1. Create a solid foundation by assessing your current diversity and inclusivity strategy. What do you want to reflect as a destination? Who do you want to attract as a destination? What does success look like? Does a current strategy exist? Does the strategy need to be updated? Is there someone willing to spearhead the initiative? Do you have buy-in from your internal staff members?
2. Develop a set of questions. These questions should be developed with your overall goals and target audience in mind. In order to better understand their interests and incentives use these questions in focus groups, develop a customer survey, share these questions on social media (with proper context).
3. Engage your target audience. Use the established questions to obtain feedback through focus groups, surveys, social media, partnerships, etc. Be honest about what you are trying to accomplish with your responses, most people appreciate honesty, transparency, and effort.
4. Revisit your strategy and update it with milestones. Update the strategy based on the responses that have been collected. Develop milestones to track your progress. While it is commendable to have big goals, be realistic about what you can accomplish.
5. Execution of strategy. Keep engaging your audience, refer to your milestone metrics, be honest, and remember what success looks like.

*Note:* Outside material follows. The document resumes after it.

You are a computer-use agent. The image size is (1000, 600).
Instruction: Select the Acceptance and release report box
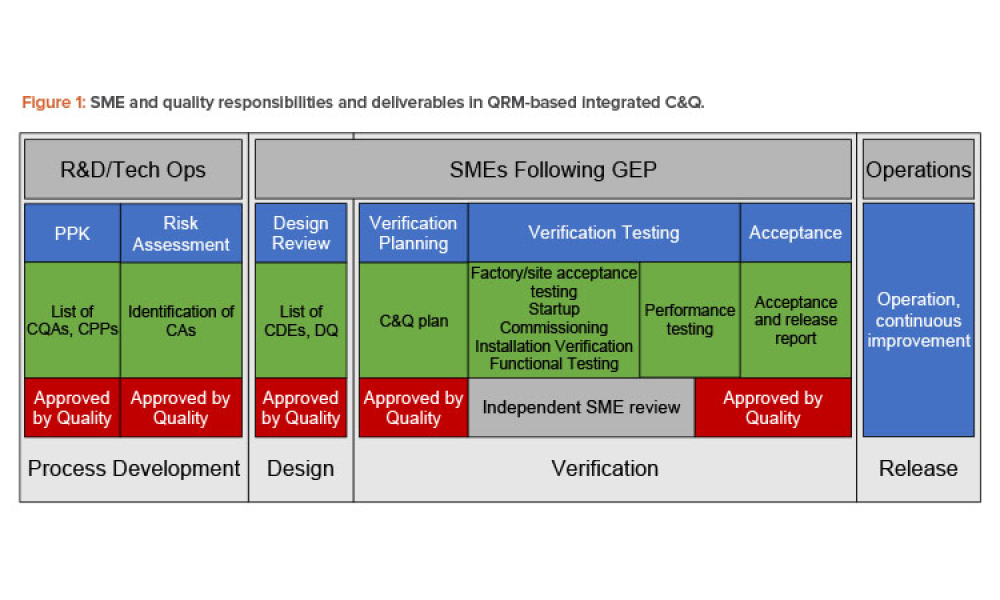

This endeavor may be difficult and complex but true shifts of change take time and are well worth the end result. Most importantly, be honest and transparent. At the end of the day, we are all human. The best thing we can do to progress forward is to continue to learn, grow, change, and adapt through thoughtful communication peppered in with a little vulnerability. This work is not easy, but it can surely be improved. (I highly encourage you to read this article by Martinique Lewis who has developed a diversity in travel report card.)
Lastly, I ask you to ponder this question: Isn’t the point of travel to explore and learn about different cultures?
***Please note that I am quite aware that there are more demographics not represented in this article.